Empresa é condenada a indenizar em quase R$ 10 mil idosa analfabeta que comprou produto com valor superfaturado

Wanessa Rodrigues

Uma empresa de Goiânia foi condenada a indenizar uma aposentada de Jussara, no interior de Goiás, por te vendido a ela um purificador de água por valor superfaturado. Um vendedor da empresa negociou o produto com a mulher, que é idosa e não alfabetizada, por valor mais de 100% acima do praticado no mercado.

O juiz leigo Samuel de Jesus Vieira determinou o pagamento de R$ 9.980,00 a título de danos morais. A sentença foi homologada pelo juiz Vôlnei Silva Fraissat, do Juizado Especial Cível e Criminal de Jussara.

Conforme relatado na ação pela defesa da idosa, que tem 62 anos, ela recebeu a visita de um vendedor “porta em porta” da empresa. Diz que foi induzida de forma persuasiva a comprar um purificador de água em 12 parcelas de R$ 200, totalizando R$ 2,4 mil, conforme contrato de compra e venda. Explica que produto vendido simplesmente faz o processo de purificação, não possuindo sistema de refrigeração.

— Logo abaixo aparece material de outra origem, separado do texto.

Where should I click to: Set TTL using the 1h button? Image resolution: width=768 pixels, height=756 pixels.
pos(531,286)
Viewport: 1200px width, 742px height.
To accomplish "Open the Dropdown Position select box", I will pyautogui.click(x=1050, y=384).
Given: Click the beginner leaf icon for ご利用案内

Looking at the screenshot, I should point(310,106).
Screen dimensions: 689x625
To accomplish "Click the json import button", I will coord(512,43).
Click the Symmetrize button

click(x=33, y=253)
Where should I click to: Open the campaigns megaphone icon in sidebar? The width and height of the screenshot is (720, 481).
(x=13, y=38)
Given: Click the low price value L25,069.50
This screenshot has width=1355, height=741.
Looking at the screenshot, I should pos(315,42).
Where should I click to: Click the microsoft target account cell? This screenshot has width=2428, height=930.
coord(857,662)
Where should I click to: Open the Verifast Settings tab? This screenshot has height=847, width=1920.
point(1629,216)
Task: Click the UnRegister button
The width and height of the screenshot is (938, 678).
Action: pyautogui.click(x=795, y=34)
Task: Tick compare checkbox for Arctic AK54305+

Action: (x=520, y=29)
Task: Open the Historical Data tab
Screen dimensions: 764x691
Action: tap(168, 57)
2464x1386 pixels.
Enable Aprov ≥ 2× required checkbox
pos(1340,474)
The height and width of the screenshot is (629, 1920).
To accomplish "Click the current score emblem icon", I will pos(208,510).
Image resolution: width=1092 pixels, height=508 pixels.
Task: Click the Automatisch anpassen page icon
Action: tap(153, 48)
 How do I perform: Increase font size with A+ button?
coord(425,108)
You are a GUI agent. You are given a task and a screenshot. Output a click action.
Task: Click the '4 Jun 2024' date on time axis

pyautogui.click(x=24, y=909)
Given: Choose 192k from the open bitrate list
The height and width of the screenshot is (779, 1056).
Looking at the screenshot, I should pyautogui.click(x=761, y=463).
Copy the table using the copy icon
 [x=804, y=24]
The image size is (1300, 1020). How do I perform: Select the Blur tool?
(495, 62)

Salienta, ainda, que o valor do mesmo é exorbitantemente desproporcional aos vendidos no mercado que possuem muitas outras funções. E observa que, diante da insistência do vendedor, a idosa foi induzida a erro.

Em sua decisão, o juiz leigo disse que, pelas provas juntadas aos autos, verifica-se que os valores cobrados pelo produto estão em desacordo com os habitualmente comercializados no mercado de consumo. Sendo valores mais de 100% superiores aos que são comercializados em lojas de grande circulação de mercadorias semelhantes (valores de purificadores semelhantes foram juntados na peça inicial).

“Há aqui clara tentativa de se valer de pessoa com poucos conhecimentos, de fácil manipulação para comercializar um produto que, a meu ver, em nada acrescenta em sua qualidade de vida”, disse o juiz leigo. Além disso, afirmou que, como pode ser percebido pelas provas juntadas aos autos, o produto é inferior aos que habitualmente são comercializados no mercado, o que também não justifica o valor cobrado pelo mesmo.

Com isso, o juiz leigo entendeu que há clara tentativa de lesão aos direitos da aposentada na venda de produto por preços acima dos praticados no mercado, com a empresa se valendo da especial condição da pessoa idosa para realizar a venda de produto.

“Fica caracterizado o dano moral na conduta da empresa que, claramente, se vale da fragilidade da idosa para comercializar produtos de forma superfaturada, lesando seu patrimônio e diminuindo os já escassos recursos que ela possui”, completou.